If the whole file would fit in memory, I'd read it all in with
File.ReadAllLines()
.
Make 1 pass through all of the lines and build a parallel array that has the parsed numeric keys.
Then use
Array.Sort<TKey, TValue>(TKey[] keys, TValue[] items)
to do the sorting.
(This will sort both arrays together by the sort order of the
keys
array.)
Then rewrite the file using the sorted array of the lines.
If the whole thing will
not fit in memory, then you could read the file line-by-line, extract and parse the key into an array, and simultaneously construct a parallel array of objects with the start byte position in the file and the byte length of each record.
Do the
Array.Sort()
as above then write a new output file, copying each record from the input file by seeking to the record position and copying length bytes to the output file.
[edit: Matt T Heffron]
From your comment it looks like you can pull the whole thing into memory, so modifying the code in your comment. I'm a little unclear on the nature of your sort key. It appears from the example in the question that you have floating point keys (shown with the "," as the decimal separator). However in your comment's code, you appear to be using only the integer before the first comma as the sort key, but, again, the original example
implies a secondary sort based on the second number. I'll show this as sorting by the first integer column case,
ignoring the second column:
var lines = File.ReadAllLines(fileunordred);
int[] allCustomerIds = new int[lines.Length];
char[] splitter = new char[]{','};
for (int ix = 0; ix < ix.Length; ++ix)
{
var splitLine = lines[ix].Split(splitter, 2);
int customerId;
if (!int.TryParse(splitLine[0], out customerId)
{
allCustomerIds[ix] = -1;
}
allCustomerIds[ix] = customerId;
}
Array.Sort(allCustomerIds, lines);
both arrays are now sorted in ascending numerical order by the customer id.
just use
File.WriteAllLines("filename", lines)
to make the sorted file.
[Edit #2: Matt T Heffron]
Mostly very similar to the above, but now it compares first by the first integer and then by the second integer within the group that has the same first integer.

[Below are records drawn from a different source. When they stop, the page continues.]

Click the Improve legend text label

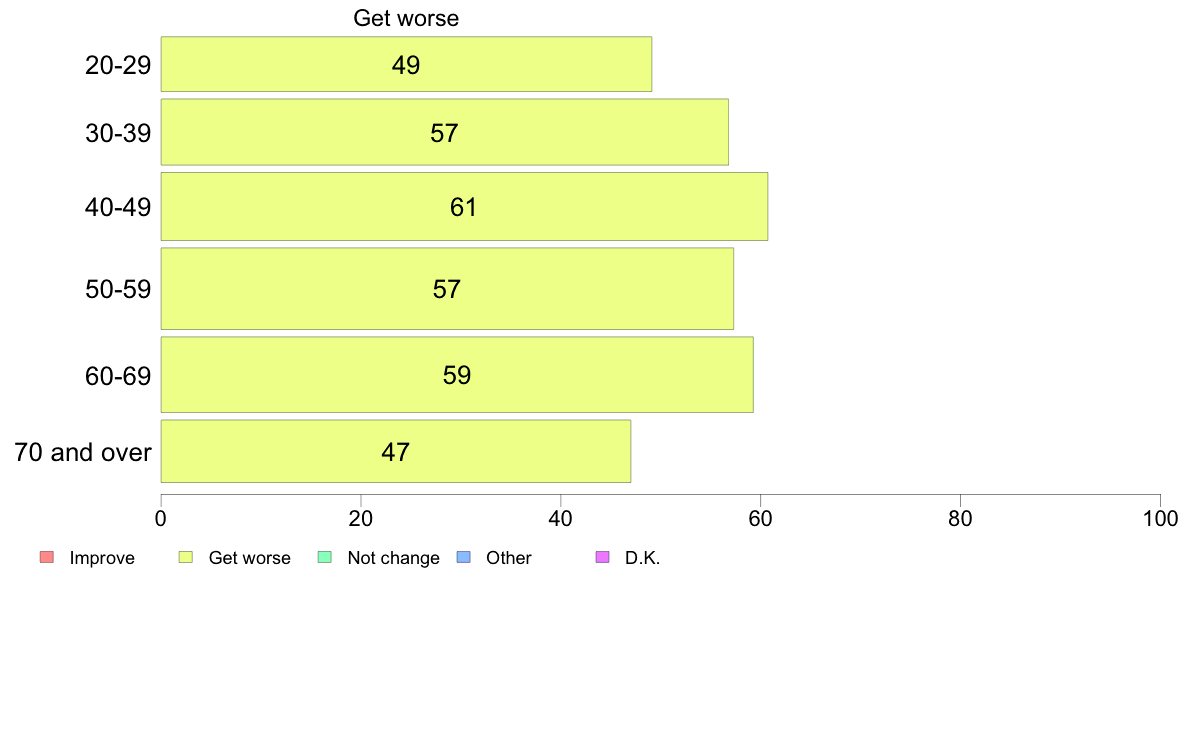[x=102, y=558]
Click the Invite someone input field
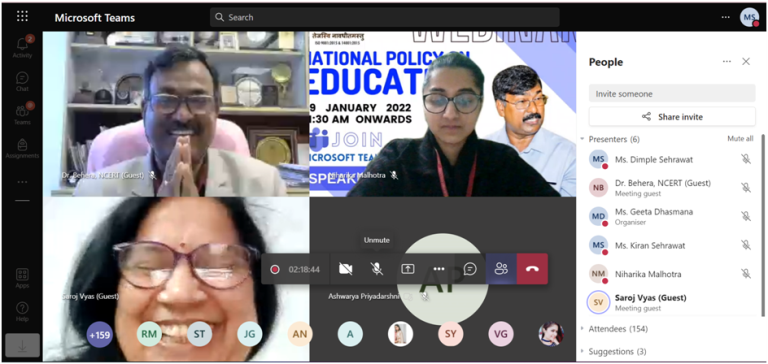The height and width of the screenshot is (364, 768). point(672,93)
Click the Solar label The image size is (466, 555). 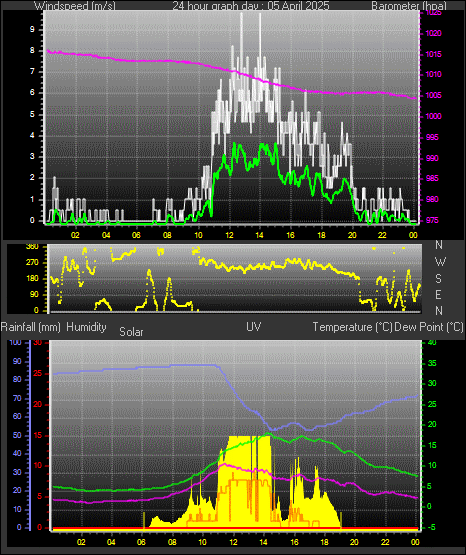(131, 332)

var lines = File.ReadAllLines(fileunordred);
int[] allInfo = new int[lines.Length];
char[] splitter = new char[]{','};
for (int ix = 0; ix < allInfo.Length; ++ix)
{
var splitLine = lines[ix].Split(splitter);
int[] pair= new int[2];
allInfo[ix] = pair;
int id;
if (!int.TryParse(splitLine[0], out id))
{
id = -1;
}
pair[0] = id;
if (!int.TryParse(splitLine[1], out id))
{
id = -1;
}
pair[1] = id;
}
Array.Sort(allInfo, (a, b) => {
int comp = a[0].CompareTo(b[0]);
return comp == 0 ? a[1].CompareTo(b[1]) : comp;
});
using (var out = new StreamWriter("outputfilename"))
{
foreach (var pair in allInfo)
{
out.WriteLine("{0},{1}", pair[0], pair[1]);
}
}
(I haven't actually tried this but it should be close...)